Bodrum'a ilk gidişimden bu yana kırk yıl geçti. 1960'ların Bodrum'u, İzmir'den otobüsle yedi saatte ulaşılabilen bir sahil köyüydü. Sessiz bir köy. Şimdiki şamatanın ş'si yoktu o yıllarda. Pazarcıların bile sesi çıkmazdı neredeyse. Sadece Köylü Mehmet'in dükkanından gelen kasetin sesi duyulurdu belli belirsiz.
Körfez Lokantası, Artemis Pansiyon'un lokantası. İki köfteci: Sakallı ile Nasip. Bir de ahçı: Şişman Latif. Yeter de artardı bile.
Bir-iki alçakgönüllü otel. (Şimdiki Halikarnas Disko, on odalı bir oteldi.) Pansiyonlar...
***
Geçen hafta sözünü ettiğim Halikarnas Balıkçısı kitabından sonra Baskın Oran-Feyhan Görgün çiftinin yazdığı Dalavera Memet'in Bodrum Tarihi'ni okurken o günlere dönmemek mümkün mü!

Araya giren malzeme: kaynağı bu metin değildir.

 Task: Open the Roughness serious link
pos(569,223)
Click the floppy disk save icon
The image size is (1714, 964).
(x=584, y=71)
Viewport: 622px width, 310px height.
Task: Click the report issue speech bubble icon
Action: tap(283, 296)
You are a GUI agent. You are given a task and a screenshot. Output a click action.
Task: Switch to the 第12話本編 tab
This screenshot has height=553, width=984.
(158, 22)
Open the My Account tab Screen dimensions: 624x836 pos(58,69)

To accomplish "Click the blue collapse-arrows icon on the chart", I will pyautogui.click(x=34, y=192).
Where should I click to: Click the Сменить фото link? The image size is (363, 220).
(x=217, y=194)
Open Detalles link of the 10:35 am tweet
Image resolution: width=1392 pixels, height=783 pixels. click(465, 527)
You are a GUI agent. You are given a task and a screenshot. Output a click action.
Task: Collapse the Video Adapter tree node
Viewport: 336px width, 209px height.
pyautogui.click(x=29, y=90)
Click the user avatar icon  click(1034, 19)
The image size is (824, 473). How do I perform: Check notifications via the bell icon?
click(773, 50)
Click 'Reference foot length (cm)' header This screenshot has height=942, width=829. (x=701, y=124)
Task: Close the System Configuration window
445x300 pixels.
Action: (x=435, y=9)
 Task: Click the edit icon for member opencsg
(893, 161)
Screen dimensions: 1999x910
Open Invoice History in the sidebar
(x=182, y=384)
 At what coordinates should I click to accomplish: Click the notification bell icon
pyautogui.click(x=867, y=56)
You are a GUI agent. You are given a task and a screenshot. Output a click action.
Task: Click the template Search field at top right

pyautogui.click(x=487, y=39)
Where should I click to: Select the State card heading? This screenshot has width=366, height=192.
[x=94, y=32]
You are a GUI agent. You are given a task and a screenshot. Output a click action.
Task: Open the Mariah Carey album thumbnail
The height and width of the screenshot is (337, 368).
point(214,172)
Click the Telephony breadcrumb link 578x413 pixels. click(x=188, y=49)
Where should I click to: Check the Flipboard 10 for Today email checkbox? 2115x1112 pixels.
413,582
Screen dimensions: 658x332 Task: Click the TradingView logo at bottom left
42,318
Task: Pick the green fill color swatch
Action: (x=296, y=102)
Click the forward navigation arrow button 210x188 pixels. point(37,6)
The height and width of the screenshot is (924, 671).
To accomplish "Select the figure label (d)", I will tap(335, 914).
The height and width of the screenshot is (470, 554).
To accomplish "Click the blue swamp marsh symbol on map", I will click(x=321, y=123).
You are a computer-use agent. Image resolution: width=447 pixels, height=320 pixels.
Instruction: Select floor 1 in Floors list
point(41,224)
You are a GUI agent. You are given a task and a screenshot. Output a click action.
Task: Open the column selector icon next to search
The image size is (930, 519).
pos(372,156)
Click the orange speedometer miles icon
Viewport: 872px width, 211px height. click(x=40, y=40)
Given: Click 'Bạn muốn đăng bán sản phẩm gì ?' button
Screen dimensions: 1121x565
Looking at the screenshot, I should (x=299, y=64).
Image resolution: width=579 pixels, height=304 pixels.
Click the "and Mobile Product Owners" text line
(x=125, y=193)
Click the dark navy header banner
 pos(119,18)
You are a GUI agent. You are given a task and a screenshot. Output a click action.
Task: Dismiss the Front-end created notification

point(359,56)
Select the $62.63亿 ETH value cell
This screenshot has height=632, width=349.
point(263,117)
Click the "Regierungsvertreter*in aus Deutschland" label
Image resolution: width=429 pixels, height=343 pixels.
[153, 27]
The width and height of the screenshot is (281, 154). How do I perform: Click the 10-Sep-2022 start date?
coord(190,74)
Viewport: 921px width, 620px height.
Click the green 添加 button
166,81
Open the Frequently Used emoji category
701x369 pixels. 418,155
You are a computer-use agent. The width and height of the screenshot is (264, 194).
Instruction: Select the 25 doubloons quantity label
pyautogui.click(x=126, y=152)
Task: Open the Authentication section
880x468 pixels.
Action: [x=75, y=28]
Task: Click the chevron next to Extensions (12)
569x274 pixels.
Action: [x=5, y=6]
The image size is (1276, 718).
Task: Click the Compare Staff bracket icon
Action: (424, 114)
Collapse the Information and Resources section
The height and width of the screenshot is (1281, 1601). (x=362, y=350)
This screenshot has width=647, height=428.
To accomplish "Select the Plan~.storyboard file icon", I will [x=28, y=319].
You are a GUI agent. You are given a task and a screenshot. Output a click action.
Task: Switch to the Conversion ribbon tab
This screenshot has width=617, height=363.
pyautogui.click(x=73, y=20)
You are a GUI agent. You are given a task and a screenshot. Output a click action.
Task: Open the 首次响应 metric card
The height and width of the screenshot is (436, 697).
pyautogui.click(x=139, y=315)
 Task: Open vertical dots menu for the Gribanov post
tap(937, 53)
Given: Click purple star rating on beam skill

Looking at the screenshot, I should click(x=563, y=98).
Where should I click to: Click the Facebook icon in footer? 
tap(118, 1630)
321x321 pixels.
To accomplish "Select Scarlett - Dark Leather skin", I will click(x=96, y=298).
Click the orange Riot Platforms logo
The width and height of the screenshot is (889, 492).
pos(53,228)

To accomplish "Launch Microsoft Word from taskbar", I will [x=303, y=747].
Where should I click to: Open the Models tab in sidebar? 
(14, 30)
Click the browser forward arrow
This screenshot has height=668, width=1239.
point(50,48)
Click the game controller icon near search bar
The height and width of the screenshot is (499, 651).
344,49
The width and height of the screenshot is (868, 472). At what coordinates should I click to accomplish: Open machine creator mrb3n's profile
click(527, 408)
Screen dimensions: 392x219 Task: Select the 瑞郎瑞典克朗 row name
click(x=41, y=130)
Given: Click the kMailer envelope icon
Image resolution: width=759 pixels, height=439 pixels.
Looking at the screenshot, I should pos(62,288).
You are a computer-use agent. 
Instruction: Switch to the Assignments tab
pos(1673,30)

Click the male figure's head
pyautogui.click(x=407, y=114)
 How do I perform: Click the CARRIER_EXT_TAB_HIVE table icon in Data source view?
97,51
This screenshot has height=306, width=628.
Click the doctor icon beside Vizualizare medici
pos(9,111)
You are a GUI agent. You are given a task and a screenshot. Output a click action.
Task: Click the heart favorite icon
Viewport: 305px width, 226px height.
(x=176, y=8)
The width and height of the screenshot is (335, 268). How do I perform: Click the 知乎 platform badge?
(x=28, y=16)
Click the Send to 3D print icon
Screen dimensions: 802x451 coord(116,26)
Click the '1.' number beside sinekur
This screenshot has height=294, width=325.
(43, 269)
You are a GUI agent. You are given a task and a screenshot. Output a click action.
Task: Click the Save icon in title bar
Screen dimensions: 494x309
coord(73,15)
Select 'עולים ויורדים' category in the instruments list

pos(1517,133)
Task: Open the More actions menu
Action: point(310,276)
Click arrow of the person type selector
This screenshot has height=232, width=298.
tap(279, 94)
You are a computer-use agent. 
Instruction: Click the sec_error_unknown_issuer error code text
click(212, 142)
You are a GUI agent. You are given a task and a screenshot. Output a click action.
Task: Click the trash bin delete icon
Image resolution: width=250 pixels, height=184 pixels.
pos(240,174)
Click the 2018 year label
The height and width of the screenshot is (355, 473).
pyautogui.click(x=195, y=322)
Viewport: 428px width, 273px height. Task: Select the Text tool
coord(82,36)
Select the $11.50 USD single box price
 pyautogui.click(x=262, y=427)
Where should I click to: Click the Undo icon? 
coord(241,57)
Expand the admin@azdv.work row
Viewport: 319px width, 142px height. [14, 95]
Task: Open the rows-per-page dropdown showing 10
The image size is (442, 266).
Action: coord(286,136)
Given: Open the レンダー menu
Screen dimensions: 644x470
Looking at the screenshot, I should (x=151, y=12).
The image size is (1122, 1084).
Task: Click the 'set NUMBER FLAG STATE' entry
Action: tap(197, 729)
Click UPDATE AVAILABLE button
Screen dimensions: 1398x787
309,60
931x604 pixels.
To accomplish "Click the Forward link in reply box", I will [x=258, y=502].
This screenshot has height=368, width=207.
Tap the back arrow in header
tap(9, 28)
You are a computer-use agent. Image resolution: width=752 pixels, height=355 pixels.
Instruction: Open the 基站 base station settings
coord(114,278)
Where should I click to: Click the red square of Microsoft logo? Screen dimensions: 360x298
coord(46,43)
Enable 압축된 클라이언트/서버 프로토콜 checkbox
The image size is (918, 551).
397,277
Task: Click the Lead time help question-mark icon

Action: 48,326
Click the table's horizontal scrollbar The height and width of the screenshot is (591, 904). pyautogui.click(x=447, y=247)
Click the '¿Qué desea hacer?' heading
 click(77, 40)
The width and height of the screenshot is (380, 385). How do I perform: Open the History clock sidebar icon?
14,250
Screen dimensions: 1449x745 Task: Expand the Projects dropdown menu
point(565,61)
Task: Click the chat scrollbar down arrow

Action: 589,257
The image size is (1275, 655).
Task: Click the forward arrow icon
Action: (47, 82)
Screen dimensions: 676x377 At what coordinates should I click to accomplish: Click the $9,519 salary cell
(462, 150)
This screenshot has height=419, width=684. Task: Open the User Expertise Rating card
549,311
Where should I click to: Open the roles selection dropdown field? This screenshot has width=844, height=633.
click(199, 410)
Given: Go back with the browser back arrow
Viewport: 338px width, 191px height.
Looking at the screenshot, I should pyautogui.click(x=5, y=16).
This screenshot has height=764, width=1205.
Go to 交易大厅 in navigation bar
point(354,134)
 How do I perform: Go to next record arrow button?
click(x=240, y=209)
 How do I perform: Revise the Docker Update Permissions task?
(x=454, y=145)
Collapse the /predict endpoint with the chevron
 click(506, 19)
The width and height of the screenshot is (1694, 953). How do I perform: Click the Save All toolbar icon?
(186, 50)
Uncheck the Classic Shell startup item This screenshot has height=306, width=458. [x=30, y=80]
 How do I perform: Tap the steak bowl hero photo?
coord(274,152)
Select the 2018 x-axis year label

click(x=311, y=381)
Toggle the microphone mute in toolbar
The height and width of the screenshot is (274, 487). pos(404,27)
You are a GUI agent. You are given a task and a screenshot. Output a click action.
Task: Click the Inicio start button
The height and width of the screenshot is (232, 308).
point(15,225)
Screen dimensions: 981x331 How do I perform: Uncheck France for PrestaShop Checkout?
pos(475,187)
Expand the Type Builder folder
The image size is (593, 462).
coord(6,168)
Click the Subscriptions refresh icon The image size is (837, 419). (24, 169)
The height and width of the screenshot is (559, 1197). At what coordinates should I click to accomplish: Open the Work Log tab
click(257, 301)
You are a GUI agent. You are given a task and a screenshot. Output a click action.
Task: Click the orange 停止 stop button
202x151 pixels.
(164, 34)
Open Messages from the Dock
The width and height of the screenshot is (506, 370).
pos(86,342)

Dalavera Memet'i ben de tanımıştım. Elinden her iş gelirdi.
Kitabın başındaki "takdim" yazısından anlaşıldığına göre, Baskın Oran'la eşi Feyhan (Görgün) Oran'ın da evlerinin "bahçesine ve her şeyine bakıyor".
Baskın Oran, "Kitap, Türkiye'nin en ilginç yeri Bodrum'da şu anda hayatta bulunan insanların en ilgincini size tanıtacak," diyor. "Herkesin sırf disko ve barlarından bildiği Bodrum'u, lakabının aksine fevkalade dürüst bir insanın gözünden/ağzından anlatacak."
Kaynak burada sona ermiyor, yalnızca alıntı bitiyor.